(Source material):
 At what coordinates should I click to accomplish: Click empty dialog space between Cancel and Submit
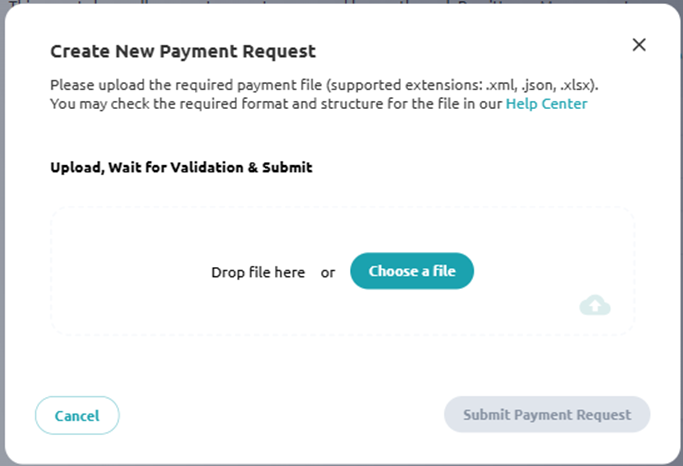[281, 415]
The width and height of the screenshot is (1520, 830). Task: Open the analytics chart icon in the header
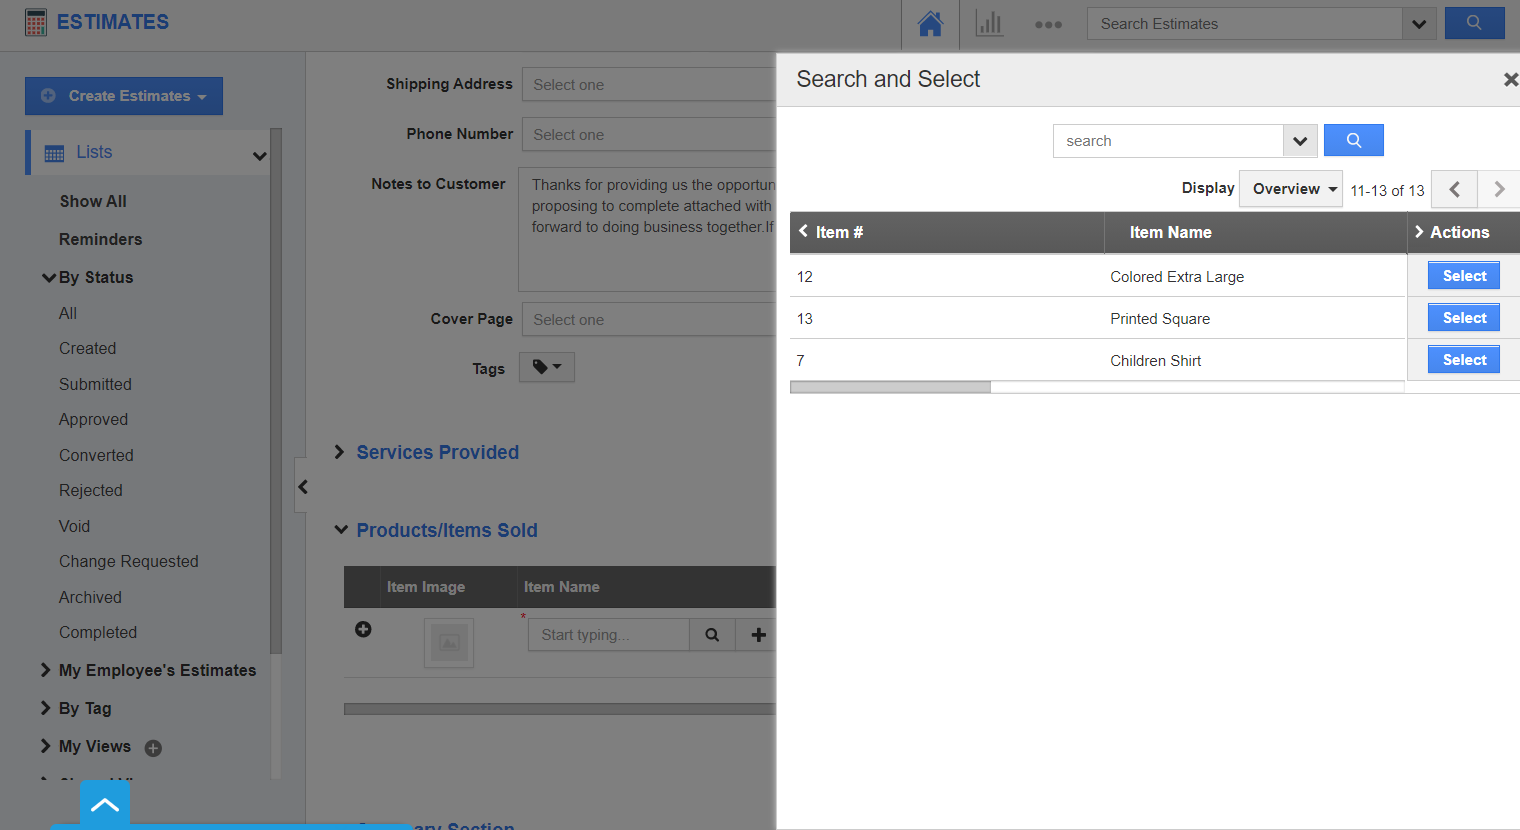click(989, 23)
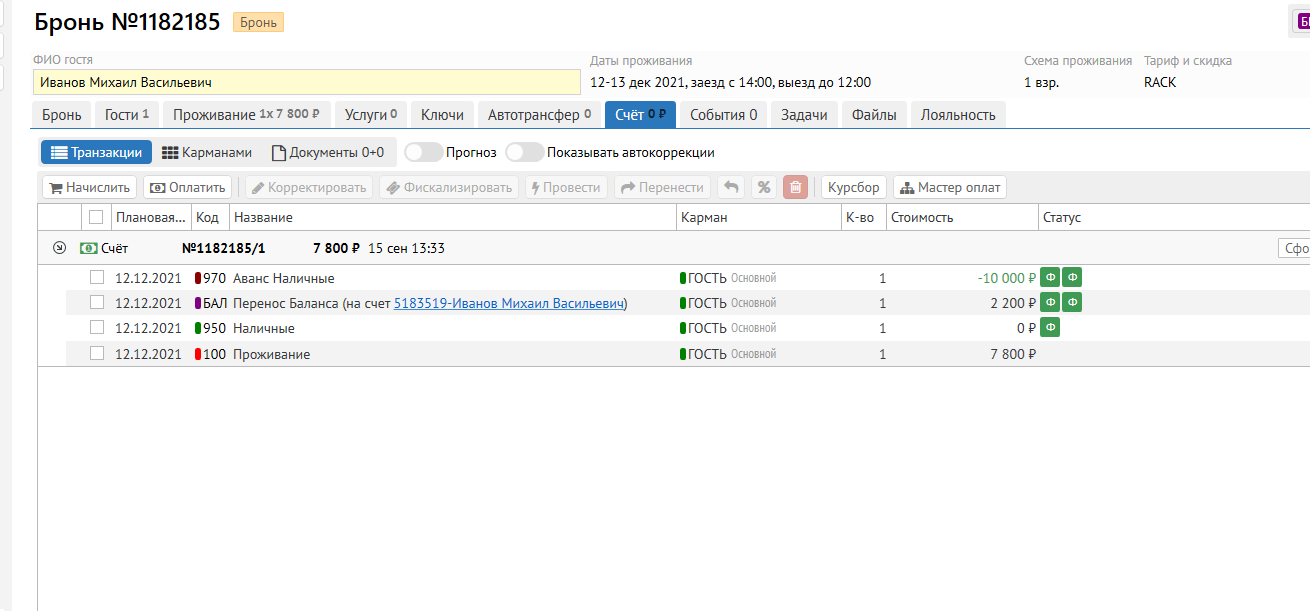Click the red trash delete icon
The height and width of the screenshot is (611, 1310).
795,187
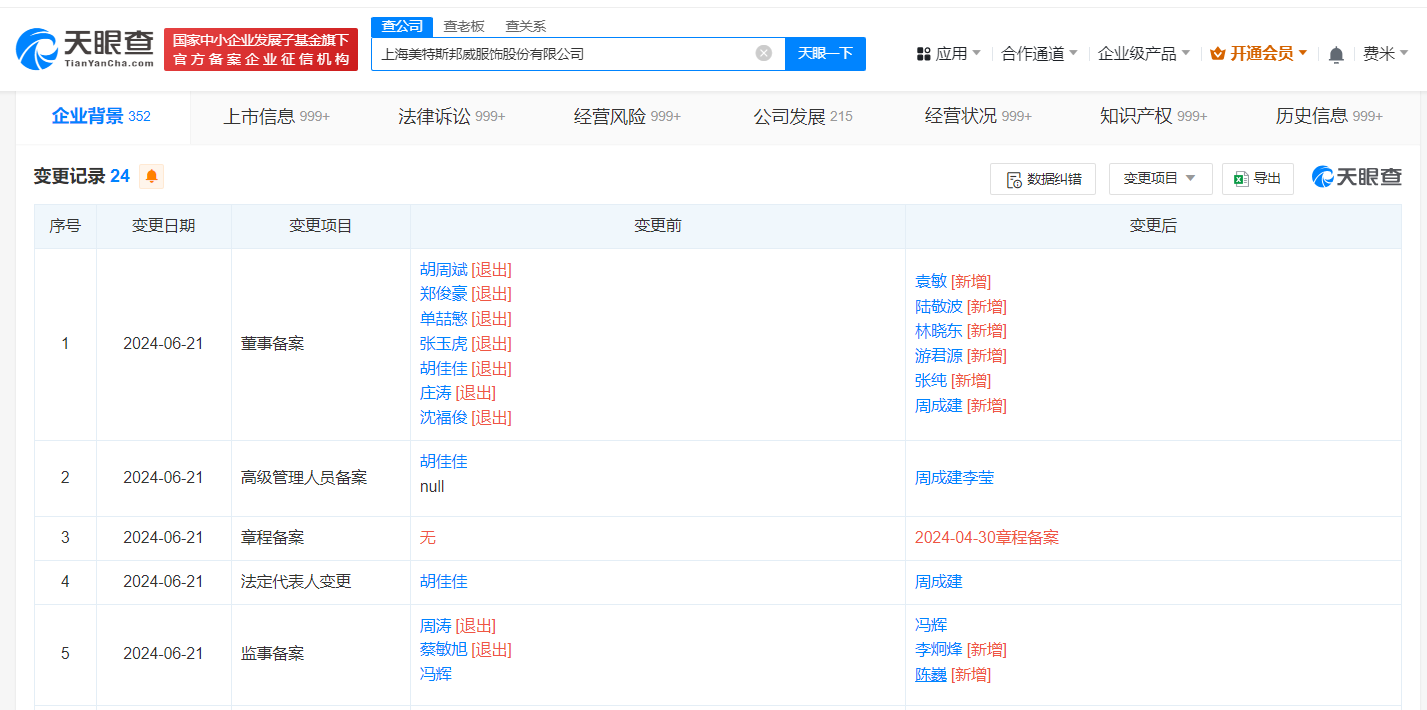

(Work instruction): Leaving out any pictures, write the records above out exactly as they are.

(Answer box):
 At what coordinates should I click to accomplish: Click empty dialog space between Cancel and Submit
[281, 415]
The width and height of the screenshot is (1520, 830). Task: Open the analytics chart icon in the header
click(989, 23)
Click the red trash delete icon
The height and width of the screenshot is (611, 1310).
795,187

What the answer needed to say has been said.